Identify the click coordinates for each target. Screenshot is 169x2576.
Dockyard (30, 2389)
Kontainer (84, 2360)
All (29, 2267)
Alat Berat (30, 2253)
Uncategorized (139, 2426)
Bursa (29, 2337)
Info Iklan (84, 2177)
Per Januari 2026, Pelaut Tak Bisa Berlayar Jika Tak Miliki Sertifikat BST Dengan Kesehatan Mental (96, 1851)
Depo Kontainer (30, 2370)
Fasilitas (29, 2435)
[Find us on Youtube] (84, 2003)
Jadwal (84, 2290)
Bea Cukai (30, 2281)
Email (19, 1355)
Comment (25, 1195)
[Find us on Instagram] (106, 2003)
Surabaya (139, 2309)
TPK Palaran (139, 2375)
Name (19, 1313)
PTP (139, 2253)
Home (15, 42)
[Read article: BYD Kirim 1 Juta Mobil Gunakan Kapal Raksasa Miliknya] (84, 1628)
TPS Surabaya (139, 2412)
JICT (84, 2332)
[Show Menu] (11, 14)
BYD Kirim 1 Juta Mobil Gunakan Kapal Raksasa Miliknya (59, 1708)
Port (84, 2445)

◆ TASK GOAL
Out of the records above, pick each line that contains the string "Mobil".

◆ SOLUTION TO THIS PROBLEM
[Read article: BYD Kirim 1 Juta Mobil Gunakan Kapal Raksasa Miliknya] (84, 1628)
BYD Kirim 1 Juta Mobil Gunakan Kapal Raksasa Miliknya (59, 1708)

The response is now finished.